One day at a farm auction, Jim Swenson of Hancock, Minn., noticed three boxes of agricultural literature for sale — tractor manuals, tractor brochures, and other assorted farm memorabilia. ‘The way the auction was going,’ the 44-year-old says, ‘the auctioneer wouldn’t get to it until 7 p.m., and I had a toy show in Mason City, Iowa, the next day.’ So Jim told the auctioneer he couldn’t stay for long and offered to open the bid at $300 if the boxes were brought up soon.  

The auctioneer asked the crowd if he should piece out the items or take bids on the entire load. Jim chuckles as he recalls the scene. ‘A guy in the audience yelled, ‘If you don’t take the bid that’s offered, both you and the bidder are fools.’ When I walked up to get the boxes, there was a low mutter in the crowd, everybody wondering about this guy who would pay that much money for something like that, but I was grinning from ear to ear.’

The next day at Mason City, Jim and his father, Lyle, sold a quarter of the boxes’ contents, including Oliver Hart-Parr and Farmall F-20 literature in mint shape. ‘We made a lot of money off those boxes of literature,’ Jim says. The proceeds allowed them to support their ‘habit’ of collecting farm literature and other farm-related items.

The Start

Jim grew up on an 800-acre farm near Hancock, Minn., where the family grew corn and soybeans, and fed beef cattle, feeder cattle, and hogs. After leaving the farm in 1984, Jim worked pouring concrete. He and a friend also bought out a toy farm truck business, and named it B&S Parts.
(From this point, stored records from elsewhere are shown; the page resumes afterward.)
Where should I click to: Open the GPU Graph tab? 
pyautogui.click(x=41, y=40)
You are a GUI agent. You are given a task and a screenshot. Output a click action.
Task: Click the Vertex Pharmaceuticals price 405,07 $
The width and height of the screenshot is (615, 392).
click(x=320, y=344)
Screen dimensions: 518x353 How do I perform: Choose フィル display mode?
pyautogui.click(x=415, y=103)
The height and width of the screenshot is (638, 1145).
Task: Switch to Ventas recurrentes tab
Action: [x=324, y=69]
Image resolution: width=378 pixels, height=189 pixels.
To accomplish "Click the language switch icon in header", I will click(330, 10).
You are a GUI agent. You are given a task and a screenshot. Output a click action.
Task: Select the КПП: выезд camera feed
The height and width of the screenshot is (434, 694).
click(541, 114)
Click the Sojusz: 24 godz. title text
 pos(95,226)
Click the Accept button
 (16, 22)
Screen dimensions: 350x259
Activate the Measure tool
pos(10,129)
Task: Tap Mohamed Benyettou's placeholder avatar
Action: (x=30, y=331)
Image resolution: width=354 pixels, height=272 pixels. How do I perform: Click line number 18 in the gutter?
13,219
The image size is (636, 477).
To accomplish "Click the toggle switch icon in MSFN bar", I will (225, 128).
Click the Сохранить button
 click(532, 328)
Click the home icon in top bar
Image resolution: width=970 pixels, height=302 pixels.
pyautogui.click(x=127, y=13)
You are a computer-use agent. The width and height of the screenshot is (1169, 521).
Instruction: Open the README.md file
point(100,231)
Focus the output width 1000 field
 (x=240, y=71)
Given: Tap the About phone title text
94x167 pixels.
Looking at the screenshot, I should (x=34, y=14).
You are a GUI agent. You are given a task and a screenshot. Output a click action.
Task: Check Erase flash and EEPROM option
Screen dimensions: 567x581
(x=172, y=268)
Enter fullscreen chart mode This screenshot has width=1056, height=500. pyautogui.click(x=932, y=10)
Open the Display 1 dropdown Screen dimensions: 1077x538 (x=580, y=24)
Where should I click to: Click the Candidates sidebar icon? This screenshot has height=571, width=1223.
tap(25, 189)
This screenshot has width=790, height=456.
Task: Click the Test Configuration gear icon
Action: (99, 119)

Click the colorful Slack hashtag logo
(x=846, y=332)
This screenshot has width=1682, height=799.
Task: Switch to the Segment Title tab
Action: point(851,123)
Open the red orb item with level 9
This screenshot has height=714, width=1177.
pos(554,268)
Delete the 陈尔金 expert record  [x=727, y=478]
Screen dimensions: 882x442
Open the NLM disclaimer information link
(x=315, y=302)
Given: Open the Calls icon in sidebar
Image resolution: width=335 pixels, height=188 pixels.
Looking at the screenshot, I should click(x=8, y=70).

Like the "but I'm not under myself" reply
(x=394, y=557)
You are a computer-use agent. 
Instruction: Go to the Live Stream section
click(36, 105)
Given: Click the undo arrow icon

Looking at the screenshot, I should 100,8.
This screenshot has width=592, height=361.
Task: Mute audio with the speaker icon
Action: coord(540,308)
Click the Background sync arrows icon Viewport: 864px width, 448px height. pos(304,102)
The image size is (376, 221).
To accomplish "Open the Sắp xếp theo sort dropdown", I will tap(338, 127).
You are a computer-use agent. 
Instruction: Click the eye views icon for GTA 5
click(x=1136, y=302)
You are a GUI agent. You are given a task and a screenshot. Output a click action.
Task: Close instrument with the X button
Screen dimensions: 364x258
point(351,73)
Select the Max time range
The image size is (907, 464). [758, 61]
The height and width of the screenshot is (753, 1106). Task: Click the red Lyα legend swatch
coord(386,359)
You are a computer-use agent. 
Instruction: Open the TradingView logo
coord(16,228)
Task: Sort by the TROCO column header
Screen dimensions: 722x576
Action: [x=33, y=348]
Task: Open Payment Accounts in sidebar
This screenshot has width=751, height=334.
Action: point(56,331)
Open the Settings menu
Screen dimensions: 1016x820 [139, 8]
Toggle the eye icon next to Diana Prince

When the partner didn’t have time for the business, Lyle bought in. ‘The B&S can stand for a lot of things,’ Lyle says with a grin. ‘But we usually think of it as ‘The Big Swedes.”

Farm literature first became a staple for the pair at a 1989 farm toy auction in Yankton, S.D., Jim says, where he got stuck with a box of farm literature for $13. Three shows later, after removing pieces for their own collection, only half of the box’s contents remained, and Jim decided he would try to get more.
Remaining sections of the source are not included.